I think the main influence Covid has had on my music, was making music that made me feel good so that others could feel the same way. It definitely changed my outlook on music. For example, everything needs to come naturally and can’t be trying too hard. Music that is doing too much or very materialistic to me is boring and cookie cutter. I’m more drawn to simplicity, storytelling, and talking about real experiences. Real music has always been surrounding those topics, and that’s all I’m interested in making.
There was that viral “Dinner with Jay-Z or $500k” challenge a few months back. First off, which would you choose? And second, if you could have dinner with any producer out there today, who would you pick?
There is no question that I would take the $500k. In music, specifically building a brand is the most important thing. With that investment in your career, anything is possible. Being smart with your investment could lead you to having a dinner with a long list of influential people that could offer you advice and support with your career. For me, it’s important that my vision is true to who I am. Shout out to Jay-Z and Beyoncé — though [I] would be honored to sit at a table with them and discuss my plans in the industry.
If the Knicks hit you up for some walkout music or an official theme to their season (this or next), what song of yours would you want them to use?
I think I would choose “Bag” with Chris Patrick. That song is so motivational in a positive way I know for a fact if I was still playing basketball in college, it’s something I would want to hear to hype myself up.
With many artists flowing between genres and you citing Jimi Hendrix as one of your first major influences, would you ever consider doing a rock project?
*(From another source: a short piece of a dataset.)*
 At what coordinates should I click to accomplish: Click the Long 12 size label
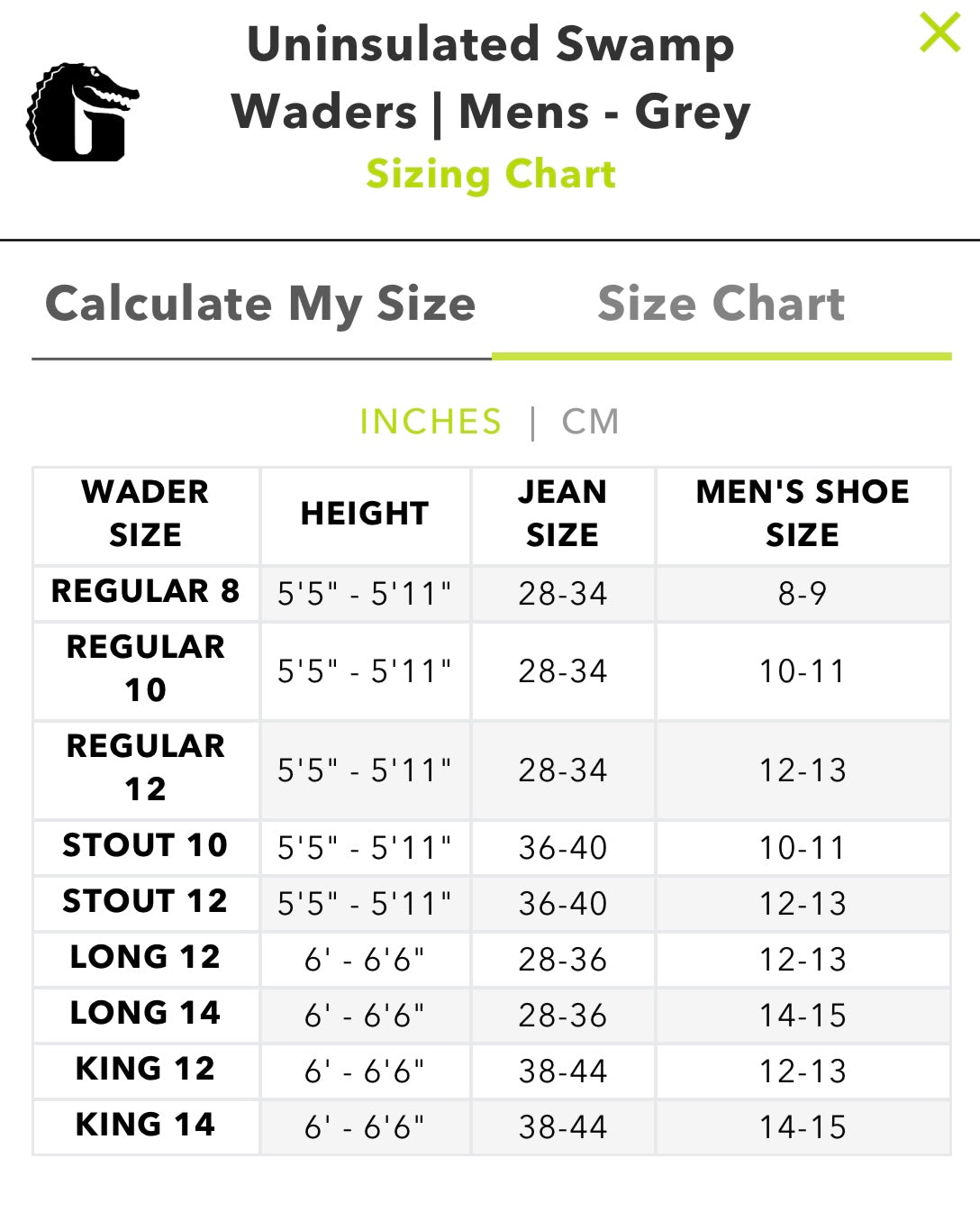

Or do you see your music as essentially rock music since you incorporate different styles into your sound?
I think at this point, nothing is off the table as far as genres of music. When I think of Jimi, I think of an ethnically diverse individual who was in a primarily white-washed genre, and he killed it. That juxtaposition is what I’m looking to do. Just because I’m black and Hispanic doesn’t mean I’m only going to make the music people would expect from me. I’m going to push the limits of what genres represent and break down the barriers of music that have existed for so long.
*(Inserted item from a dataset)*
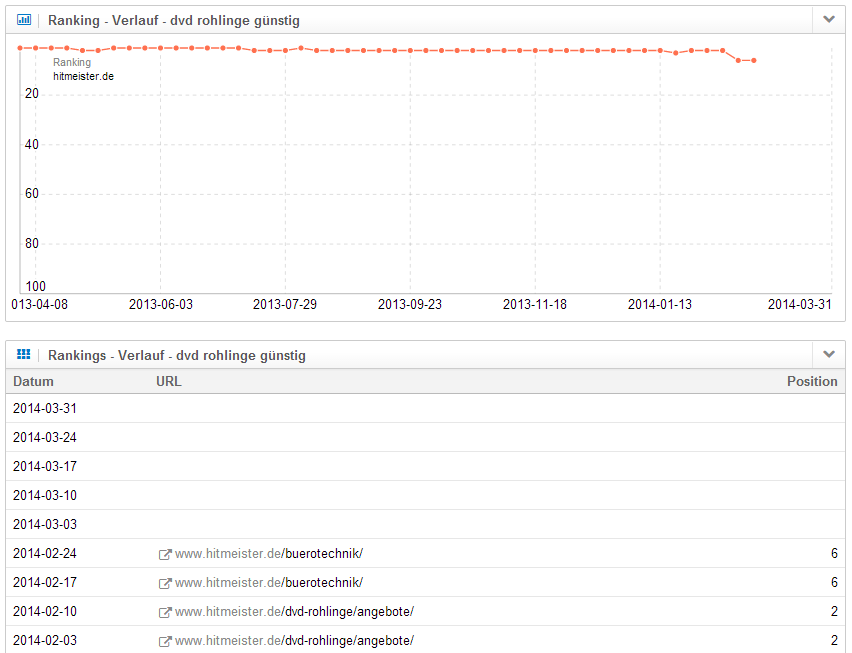Open the Rankings table panel chevron menu
This screenshot has width=852, height=653.
[828, 355]
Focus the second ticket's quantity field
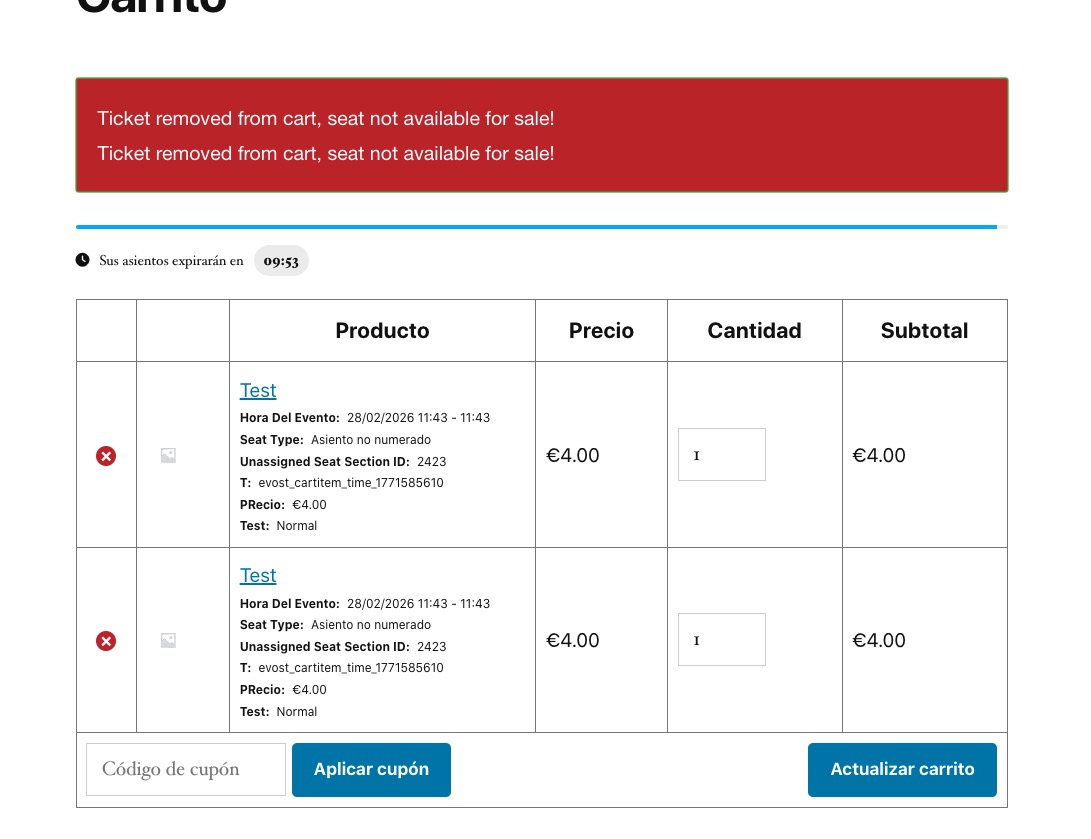The image size is (1091, 839). pos(721,640)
How many people have brought up that your name has reminded them of “backpack rap”? Did the artists of that sub-genre – Talib Kweli, Mos Def, Jurassic 5, Hieroglyphics, Skillz, etc. – have any influence on your music? Or is this just a coincidence?
I honestly haven’t met anyone who has brought that up, but backpack rap has definitely had an impact on my music. Backpack rap goes back to the days where people would put the records of lesser-known artists in their backpacks to spread the word of their talent. Backpack rap helped show me the power of music, from real-life experiences to political movements, to cultural and linguistic preservation music. The great MCs that embodied the genre understood that and enlightened millions with their words and theories. Much like how my backpack doesn’t represent the materialistic thing itself but the movement the music brings to the world. Shinning a light on talent and showing what really matters in the world through my music is the goal.
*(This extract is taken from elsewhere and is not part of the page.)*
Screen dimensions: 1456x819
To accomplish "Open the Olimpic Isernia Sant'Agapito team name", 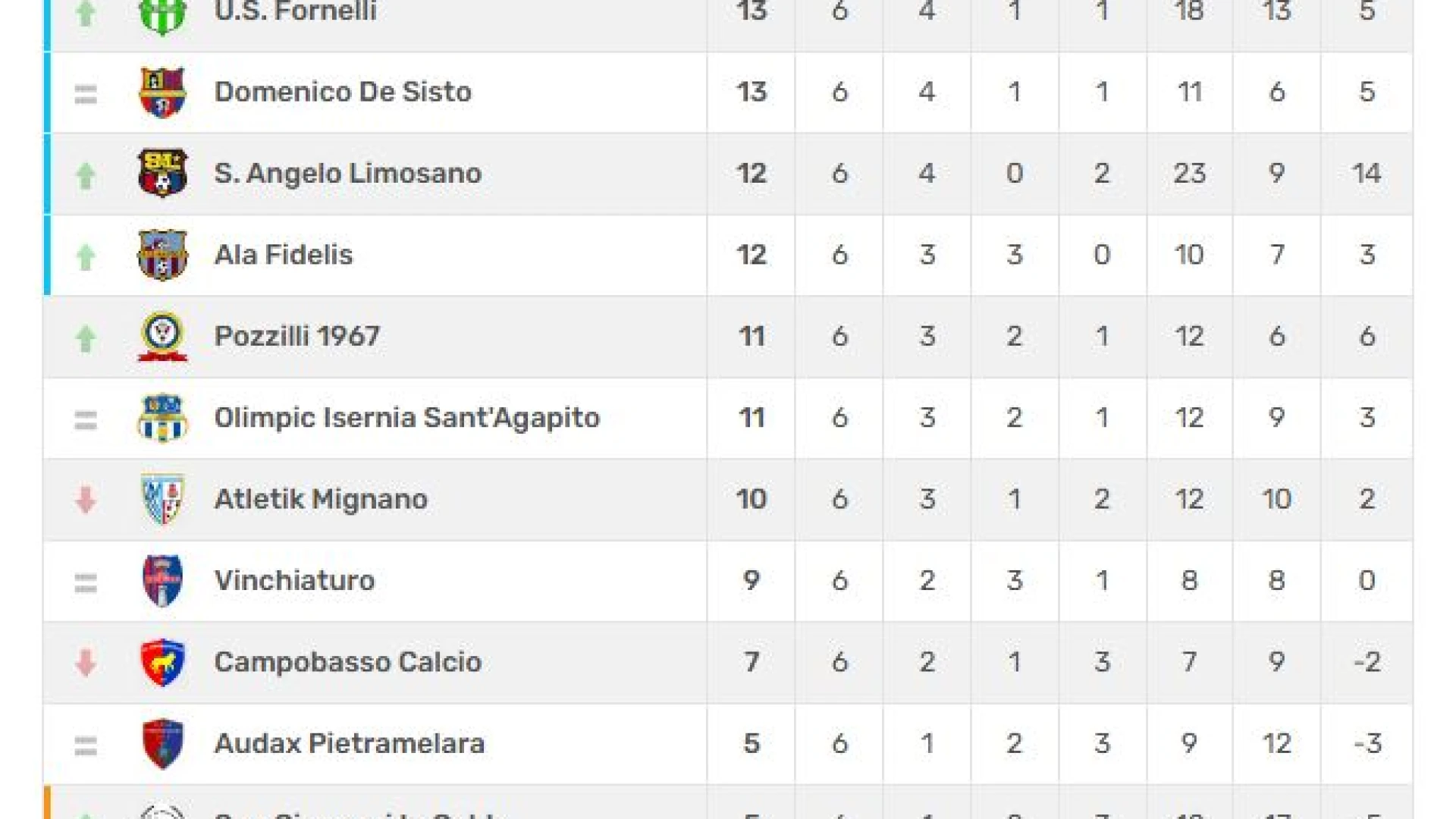I will [407, 418].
What’s the plan for the rest of 2022? And beyond?
This year I’m looking to build on a lot of the work I’ve done in 2021. This year will be filled with music, I will be releasing a bunch of music under myself with Backpack Productions, and well as production on a number of artists’ songs and projects. I’m looking forward to pushing Latin music this year, as well as R&B, Rap, Pop. I want this year’s catalog to really embody “versatile” in every sense of the word.